About Us...

La Milpa Mexican Foods, Inc. was established in 1998 by Andres Gonzalez who had some experience making corn tortillas. A native of Jalisco Mexico, Andres grew-up eating corn tortillas and was later joined by Luis Corral. Luis was born in Durango Mexico and was experienced at making flour tortillas. La Milpa Mexican Foods was formed when the two decided to join forces and manufacture both kinds of Tortillas.

Now La Milpa Mexican Foods, Inc. is one of the largest tortilla manufacturers and distributors in Oregon. Our tortillas are distributed throughout Oregon, and parts of Washington. We are experts at making tortillas for restaurants and taquerias. Possessing a great variety of flours and corn tortillas, we are able to accommodate any restaurant or store. You are always welcome to visit our factory and pick-up your order right out of the oven.
THE OREGONIAN - JULY 5, 2007...

When Luis Corral was 17 years old, he left his home in the pine-covered mountains of central Mexico for better pay in California.
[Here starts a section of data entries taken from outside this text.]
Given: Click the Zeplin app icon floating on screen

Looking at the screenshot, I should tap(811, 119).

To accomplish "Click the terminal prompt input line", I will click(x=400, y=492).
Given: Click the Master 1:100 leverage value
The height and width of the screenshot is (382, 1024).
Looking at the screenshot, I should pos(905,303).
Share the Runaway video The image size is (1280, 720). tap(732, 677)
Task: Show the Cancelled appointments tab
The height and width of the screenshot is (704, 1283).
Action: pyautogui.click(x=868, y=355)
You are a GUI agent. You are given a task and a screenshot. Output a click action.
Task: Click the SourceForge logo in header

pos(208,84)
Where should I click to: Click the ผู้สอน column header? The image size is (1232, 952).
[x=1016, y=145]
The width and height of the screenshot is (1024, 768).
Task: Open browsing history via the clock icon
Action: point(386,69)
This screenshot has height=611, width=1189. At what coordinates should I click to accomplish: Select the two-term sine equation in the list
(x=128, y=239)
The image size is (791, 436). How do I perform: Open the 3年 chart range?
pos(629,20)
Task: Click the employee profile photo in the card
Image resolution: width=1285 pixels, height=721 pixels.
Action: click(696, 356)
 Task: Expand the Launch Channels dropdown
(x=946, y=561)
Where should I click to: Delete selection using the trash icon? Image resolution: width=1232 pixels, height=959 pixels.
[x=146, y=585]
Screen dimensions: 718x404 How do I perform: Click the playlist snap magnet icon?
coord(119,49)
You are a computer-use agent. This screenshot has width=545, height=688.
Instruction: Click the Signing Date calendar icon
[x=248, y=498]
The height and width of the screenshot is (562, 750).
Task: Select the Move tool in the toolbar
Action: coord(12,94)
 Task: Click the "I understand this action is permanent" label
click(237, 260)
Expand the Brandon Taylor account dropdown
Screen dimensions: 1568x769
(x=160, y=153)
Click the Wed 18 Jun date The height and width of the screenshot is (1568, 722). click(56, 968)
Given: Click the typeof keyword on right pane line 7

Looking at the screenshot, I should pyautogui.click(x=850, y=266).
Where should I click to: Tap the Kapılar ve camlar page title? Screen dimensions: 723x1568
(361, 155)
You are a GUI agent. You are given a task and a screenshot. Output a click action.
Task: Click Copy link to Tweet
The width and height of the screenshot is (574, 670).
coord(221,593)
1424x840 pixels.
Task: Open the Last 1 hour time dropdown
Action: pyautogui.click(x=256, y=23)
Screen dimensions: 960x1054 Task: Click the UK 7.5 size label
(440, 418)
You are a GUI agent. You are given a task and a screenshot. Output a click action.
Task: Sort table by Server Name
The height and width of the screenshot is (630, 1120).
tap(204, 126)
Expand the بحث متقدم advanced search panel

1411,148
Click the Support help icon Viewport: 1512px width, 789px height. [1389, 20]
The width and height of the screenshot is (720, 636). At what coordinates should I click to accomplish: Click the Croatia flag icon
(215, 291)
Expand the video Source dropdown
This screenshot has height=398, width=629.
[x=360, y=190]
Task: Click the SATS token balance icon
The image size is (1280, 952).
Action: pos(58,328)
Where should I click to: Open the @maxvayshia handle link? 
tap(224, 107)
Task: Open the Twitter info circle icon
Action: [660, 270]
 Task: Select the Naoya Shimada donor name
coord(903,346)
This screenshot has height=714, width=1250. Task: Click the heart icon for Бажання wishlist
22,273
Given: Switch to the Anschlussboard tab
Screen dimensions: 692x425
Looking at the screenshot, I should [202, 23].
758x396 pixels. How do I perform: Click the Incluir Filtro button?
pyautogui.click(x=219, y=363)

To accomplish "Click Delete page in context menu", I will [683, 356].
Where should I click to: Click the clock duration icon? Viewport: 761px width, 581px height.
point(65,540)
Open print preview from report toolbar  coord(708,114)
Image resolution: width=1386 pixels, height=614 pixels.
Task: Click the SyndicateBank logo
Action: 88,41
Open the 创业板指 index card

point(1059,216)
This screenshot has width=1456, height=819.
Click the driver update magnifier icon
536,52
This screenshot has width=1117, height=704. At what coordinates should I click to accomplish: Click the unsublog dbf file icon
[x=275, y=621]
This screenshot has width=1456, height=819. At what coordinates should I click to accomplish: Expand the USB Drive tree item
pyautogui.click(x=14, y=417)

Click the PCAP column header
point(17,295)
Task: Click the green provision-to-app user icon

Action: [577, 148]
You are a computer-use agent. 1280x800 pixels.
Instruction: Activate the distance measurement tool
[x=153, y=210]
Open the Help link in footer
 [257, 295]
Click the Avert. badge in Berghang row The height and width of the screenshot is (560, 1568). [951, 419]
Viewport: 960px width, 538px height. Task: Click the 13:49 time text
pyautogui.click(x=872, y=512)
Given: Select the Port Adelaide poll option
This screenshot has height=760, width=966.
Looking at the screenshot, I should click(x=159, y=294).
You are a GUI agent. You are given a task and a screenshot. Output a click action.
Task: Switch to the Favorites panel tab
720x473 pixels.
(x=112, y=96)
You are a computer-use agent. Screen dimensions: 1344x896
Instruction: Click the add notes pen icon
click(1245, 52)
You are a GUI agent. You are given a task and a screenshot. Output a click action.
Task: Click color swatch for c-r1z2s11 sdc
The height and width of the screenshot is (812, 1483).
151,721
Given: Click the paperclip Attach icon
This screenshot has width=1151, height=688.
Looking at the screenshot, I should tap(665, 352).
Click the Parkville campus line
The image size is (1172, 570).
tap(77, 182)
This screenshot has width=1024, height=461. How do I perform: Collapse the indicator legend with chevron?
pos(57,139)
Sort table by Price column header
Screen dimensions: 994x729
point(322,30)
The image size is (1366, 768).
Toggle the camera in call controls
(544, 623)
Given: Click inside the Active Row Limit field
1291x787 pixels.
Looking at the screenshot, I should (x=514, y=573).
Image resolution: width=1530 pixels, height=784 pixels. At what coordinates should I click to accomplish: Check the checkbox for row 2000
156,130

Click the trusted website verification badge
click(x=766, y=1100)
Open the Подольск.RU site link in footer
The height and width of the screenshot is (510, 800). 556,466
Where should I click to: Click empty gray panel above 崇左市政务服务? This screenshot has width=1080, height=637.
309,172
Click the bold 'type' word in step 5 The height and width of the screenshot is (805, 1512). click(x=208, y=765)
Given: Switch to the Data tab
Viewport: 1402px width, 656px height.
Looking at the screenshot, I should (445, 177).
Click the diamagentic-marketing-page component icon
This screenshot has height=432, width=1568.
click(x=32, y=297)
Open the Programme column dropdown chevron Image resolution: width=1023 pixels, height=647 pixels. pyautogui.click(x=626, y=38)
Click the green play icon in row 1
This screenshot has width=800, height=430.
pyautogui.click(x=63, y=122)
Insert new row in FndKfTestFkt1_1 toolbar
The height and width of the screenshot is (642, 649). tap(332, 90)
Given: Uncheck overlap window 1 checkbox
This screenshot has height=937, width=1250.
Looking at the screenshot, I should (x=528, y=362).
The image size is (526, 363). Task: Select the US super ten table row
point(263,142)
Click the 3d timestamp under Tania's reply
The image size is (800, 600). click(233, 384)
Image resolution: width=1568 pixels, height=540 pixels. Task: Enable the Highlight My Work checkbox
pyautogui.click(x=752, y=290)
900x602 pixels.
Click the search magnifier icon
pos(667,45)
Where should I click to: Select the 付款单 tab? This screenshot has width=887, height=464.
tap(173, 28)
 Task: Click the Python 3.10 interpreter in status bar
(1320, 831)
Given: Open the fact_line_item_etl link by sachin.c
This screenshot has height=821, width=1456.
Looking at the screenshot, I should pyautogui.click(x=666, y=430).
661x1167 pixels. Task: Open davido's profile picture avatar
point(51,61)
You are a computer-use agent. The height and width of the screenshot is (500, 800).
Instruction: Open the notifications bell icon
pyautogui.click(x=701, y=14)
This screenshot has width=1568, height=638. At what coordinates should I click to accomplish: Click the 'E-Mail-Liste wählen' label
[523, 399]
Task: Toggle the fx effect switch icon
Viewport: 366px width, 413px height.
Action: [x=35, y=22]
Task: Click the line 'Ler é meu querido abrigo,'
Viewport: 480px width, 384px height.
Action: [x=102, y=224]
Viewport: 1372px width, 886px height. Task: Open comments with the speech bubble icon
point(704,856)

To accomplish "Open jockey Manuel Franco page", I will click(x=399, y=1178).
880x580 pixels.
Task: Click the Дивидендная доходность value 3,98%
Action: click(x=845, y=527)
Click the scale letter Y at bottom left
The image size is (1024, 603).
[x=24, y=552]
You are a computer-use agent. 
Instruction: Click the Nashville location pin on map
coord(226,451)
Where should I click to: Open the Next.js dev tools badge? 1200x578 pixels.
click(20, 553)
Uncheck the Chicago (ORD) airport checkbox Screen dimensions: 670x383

"We came with nothing," he remembers. "Just dreams." Those dreams fueled a rigorous work ethic, propelling Corral from a day laborer job in Los Angeles to district manager of La Carreta, a Portland-area Mexican restaurant chain.

In 1999, he invested everthing he had into a relatives fledgling tortilla-making business, La Milpa Mexican Foods, Inc. For years , he and his partner, Andres Gonzales, clocked in 15, sometimes 20 hours a day.

"When we started we were the salesmen, the owners, the secretary and the cook," Corral, 41, said with a laugh. "All my lifes been like that, working as many hours as I could."

Today, the fruits of Corral's labors are all around him - bagged, labeled and boxed - ready to be trucked from La Milpa's Sandy factory to the more than 200 restaurants and stores it supplies with a tortilla fix.

La Milpa is the biggest tortilla factory in the Portland area, producing more than 1.5 million tortillas each week. Last year, the business had sales of $1 million, with a net profit of about $80,000, Corral said.

The owners would have taken home more, he said, but they needed to invest in more machines to keep up with demand.

Corral and Gonzales, his wife's uncle, are in the process of renting extra factory space. "We've been getting bigger, that's why we need a bigger store," said Corral, who became a U.S. citizen more than a decade ago.

He wants to maintain the business' growth rate at about 20 percent a year.

Corral said his business has been successful, in part, because Mexican food has become more mainstream. But he also credits the recipe, which has evolved over the years.

With the help of a three-pronged system of evaluation, the business is constantly adapting its cooking formula to make the most delicious, freshest product.

"You feel the tortillas and smell it and taste it," Corral said. "You've got to be changing all the time."

Tortillas are made from the simplest ingredients. But it takes a whole lot of flour, water, shortening and equipment to produce up to 400,000 corn and flour tortillas a day, the amount La Milpa churns out on a typical Wednesday.

Stepping into La Milp's warehouse is like getting lost in a cornfield maze, with 30-foot long tortilla-making machines and big wrought iron mixers chugging on the factory floor. Dozens of stacked bags of flour emit a sweet smell.

La Milpa goes through about 1,000 50-pound bags of flour each week. Its 10 employees mix the wheat and corn flour into a past called "masa," then ball it up and place it on the assembly lines. The machines squash the masa into round flats, then fry them and cool them.

The tortillas are bagged then trucked to stores and restaurants across Oregon, Washington, Idaho and Montana.

Corral said he likes to accompany the delivery trucks heading toward eastern Oregon because it reminds him of his hometown in Mexico.

After nine years of six or seven-day work weeks, Corral and Gonzales have started taking weekends off. And with the expansion, they will finally have a proper office instead of the crowded converted closet that's served as the factory's command center.

"At the beginning it was hard, there was no money coming into our pockets," Corral said. "Now we keep selling more and more, we must be doing something right."